■ **Texto para leitura**
Por    Bernardo Buarque de Hollanda

"José Lins do Rego foi assim tornando-se, pouco a pouco, um homem dos desportos."

A trajetória de José Lins do Rego contém uma faceta menos conhecida. Ela compreende o homem de letras que se volta à política dos desportos, à crônica – sendo esta herdeira do folhetim francês – e em particular à crônica esportiva. Na coluna de hoje, e da próxima quinzena, vamos nos dedicar a apresentar não o romancista do ciclo açucareiro nordestino, mas o cronista urbano, cuja importância advém do fato de ser previamente um escritor reconhecido, vinculado a círculos importantes da literatura brasileira, que se volta à crônica sobre esportes em determinado momento de sua vida no Rio de Janeiro.

A carreira de José Lins do Rego na passagem do romance à crônica e, em seu caso particular, à crônica esportiva, revela-se exemplar nesse sentido. Ligado no início de sua carreira jornalística, durante a década de 1920 em Pernambuco e Alagoas, à polêmica literária e ao panfleto político, veio a aflorar em José Lins do Rego no início da década de 1930 a vocação literária de romancista.

Com uma obra serial e opulenta, os romances de José Lins do Rego compreendiam todo um painel histórico da região nordestina, todo um retrato psicológico de seus tipos sociais mais característicos e todo um quadro político, econômico e cultural. Ao longo dos anos de 1930, eles foram dando corpo ficcional à maior parte do "Ciclo da Cana de Açúcar" e do "Ciclo do Misticismo, do Cangaço e da Seca".

■ **Dados armazenados**
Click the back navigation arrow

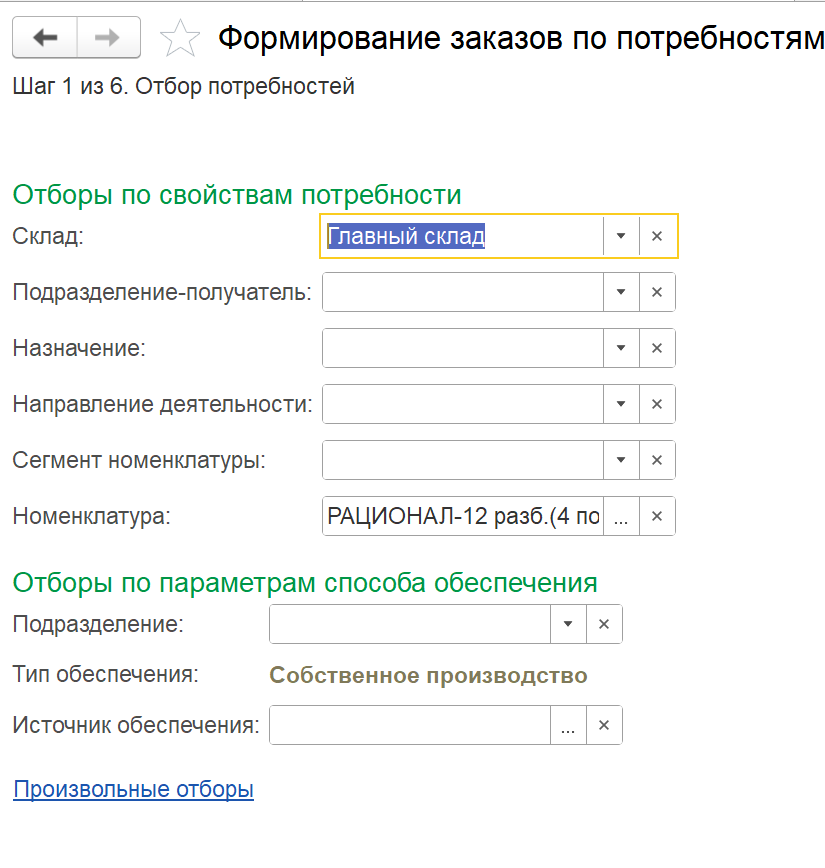(45, 38)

■ **Para fazer**
**A)** Segundo o texto sobre José Lins do Rego, em que década ele iniciou a carreira jornalística em Pernambuco e Alagoas?
**B)** Escreva a continuação do texto sobre José Lins do Rego a partir da última frase.

■ **Respostas escritas**
**A)** Na década de 1920.

**B)**
Além da recepção crítica abonadora de membros da Academia Brasileira de Letras e do acolhimento editorial de José Olympio, durante décadas editor de ponta no país, a publicação ininterrupta de seus romances fez extrapolar os limites provincianos do romancista paraibano e, ainda na década de 1930, transfere-se de maneira definitiva para o Rio de Janeiro.

É no Rio de Janeiro das décadas de 1940 e 1950 que a publicação das obras ficcionais do escritor paraibano torna-se menos intensa e mais intermitente, dando margem ao reaparecimento da figura de José Lins do Rego como cronista e possibilitando o surgimento de uma nova faceta de sua personalidade: a de cronista esportivo.

Se o autor já exercia a atividade de colunista nos principais jornais de Recife e de Maceió nas décadas de 1920 e 1930, esse ofício volta a se ampliar no Rio de Janeiro, onde chega a colaborar regularmente em três periódicos da cidade, dentre eles O Globo, O Jornal, Jornal dos Sports, além da revista O Cruzeiro e da crônica radiofônica diária.

Discorrendo sobre os mais diversos assuntos, como a poesia e a pintura, o cinema e a música, a história e a política, o cronista registrava também em sua tradicional coluna dos Diários Associados, "Conversa de lotação", suas impressões sobre o cotidiano do habitante da cidade, não deixando nunca de cultuar um estilo simples, franco e despojado, sem sofisticações gramaticais e sem artifícios de linguagem.

Frente ao homem de gabinete, típico do bacharelismo, a crônica de José Lins do Rego fazia emergir o homem de rua, tão cultuado pelo modernismo. E, em contraposição ao romance marcado pela atmosfera da introspecção psicológica e da decadência social, a sua crônica afirmava o envolvimento com a cidade, com a vida coletiva e com o tempo presente, em seus aspectos mais prosaicos, circunstanciais e comezinhos.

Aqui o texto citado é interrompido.